§ **CONSEGNA**: Riporta fedelmente il passo dell'omelia per Don Guido che va da "Da questa constatazione" a "da mani d’uomo.".

§ **BRANO DI TESTO**:

****

Da questa constatazione deriva l’invito a distogliere lo sguardo dalle cose visibili e a fissarlo su quelle invisibili che sono eterne. Alla fine l’Apostolo proclama la sua gioiosa certezza: quando verrà disfatto questo corpo, ne riceveremo uno nei cieli, non costruito da mani d’uomo.
 
       Anche Don Guido ha attraversato la prova della sofferenza fisica e spirituale, con fede e cristiana sopportazione.
Tre anni fa la morte del fratello Camilliano, fratel Giovanni, che seguiva da vicino i malati e i lebbrosi nell’isola di Formosa, ha segnato profondamente la sua vita. Da qui ha avuto inizio anche l’aggravarsi della sua malattia. Un giorno sapremo quanto ha sofferto interiormente per l’incapacità di esprimersi, fosse pure con qualche parola, in questi ultimi tempi.
 
       Don Guido è stato un prete dal cuore limpido e trasparente, sapeva soprattutto ascoltare, guardare con gli occhi di un bambino che sa stupirsi e sa addolcire gli altri con il suo sorriso. A imitazione di Cristo buon pastore si dedicò in modo particolare a due ministeri: quello della Riconciliazione e  quello della Carità verso i malati, gli anziani, non solo della casa di riposo ma dell’intera comunità.
 
       Prima di congedarci da lui, consegnando il suo corpo alla sepoltura, nella ferma speranza che risorgerà alla fine dei tempi, desidero leggere alcuni passaggi del suo testamento spirituale.
       «Finché il Signore mi darà salute, cercherò di dire sì alle richieste di servizio per il bene delle anime. Ho conservato la fede dei miei genitori, specialmente della mamma, che spero di incontrare in paradiso. Il Signore mi aiuti ad aumentare la mia fede. Accetto, o Signore, con rassegnazione la malattia e la morte, come, quando e dove tu vorrai, perché tu Signore, mi vuoi bene. Aiutami a prepararmi bene all’incontro con te. Ringrazio tutte le persone che mi hanno voluto bene. Ringrazio la sorella Livia che è stata tanti anni con me, la ringrazio per il bene che mi ha voluto. Chiedo perdono alle persone che posso aver offeso e disgustato».
 
       Affidiamo ora Don Guido all’intercessione della Vergine Maria, la nostra Madonna di Monte Berico. Lo affidiamo ai Santi e Beati della nostra Chiesa diocesana, perché gli vadano incontro e lo conducano a Dio, Padre buono e misericordioso, e tutti insieme chiediamo al Signore la grazia di sante vocazioni al Sacramento del Matrimonio, alla Vita Consacrata e al Ministero Sacerdotale. Amen.

****

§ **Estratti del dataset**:
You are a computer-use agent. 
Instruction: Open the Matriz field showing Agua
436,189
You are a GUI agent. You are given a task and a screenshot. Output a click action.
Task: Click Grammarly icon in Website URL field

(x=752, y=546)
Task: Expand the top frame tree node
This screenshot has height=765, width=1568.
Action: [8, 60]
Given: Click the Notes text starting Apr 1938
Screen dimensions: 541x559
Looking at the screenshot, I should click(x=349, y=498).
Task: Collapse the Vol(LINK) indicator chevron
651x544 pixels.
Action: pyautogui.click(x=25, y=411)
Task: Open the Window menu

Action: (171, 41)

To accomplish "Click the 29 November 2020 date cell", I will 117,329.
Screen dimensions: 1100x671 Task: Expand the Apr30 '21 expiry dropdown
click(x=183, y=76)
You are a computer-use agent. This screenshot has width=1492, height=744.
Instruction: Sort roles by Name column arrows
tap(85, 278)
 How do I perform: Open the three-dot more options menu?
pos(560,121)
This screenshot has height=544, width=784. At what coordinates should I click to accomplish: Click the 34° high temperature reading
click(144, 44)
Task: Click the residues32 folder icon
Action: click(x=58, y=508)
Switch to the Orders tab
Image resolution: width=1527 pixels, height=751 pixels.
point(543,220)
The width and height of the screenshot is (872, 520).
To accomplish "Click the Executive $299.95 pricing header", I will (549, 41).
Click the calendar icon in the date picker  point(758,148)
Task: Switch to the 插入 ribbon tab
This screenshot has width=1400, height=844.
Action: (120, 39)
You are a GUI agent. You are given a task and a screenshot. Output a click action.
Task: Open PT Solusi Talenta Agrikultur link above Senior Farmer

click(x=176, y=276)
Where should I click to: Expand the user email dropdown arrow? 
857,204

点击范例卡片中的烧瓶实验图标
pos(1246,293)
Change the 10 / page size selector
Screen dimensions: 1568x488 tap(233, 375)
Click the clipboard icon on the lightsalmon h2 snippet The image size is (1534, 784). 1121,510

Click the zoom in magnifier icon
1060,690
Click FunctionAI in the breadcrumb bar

****

§ **RISPOSTA SCRITTA**:
Da questa constatazione deriva l’invito a distogliere lo sguardo dalle cose visibili e a fissarlo su quelle invisibili che sono eterne. Alla fine l’Apostolo proclama la sua gioiosa certezza: quando verrà disfatto questo corpo, ne riceveremo uno nei cieli, non costruito da mani d’uomo.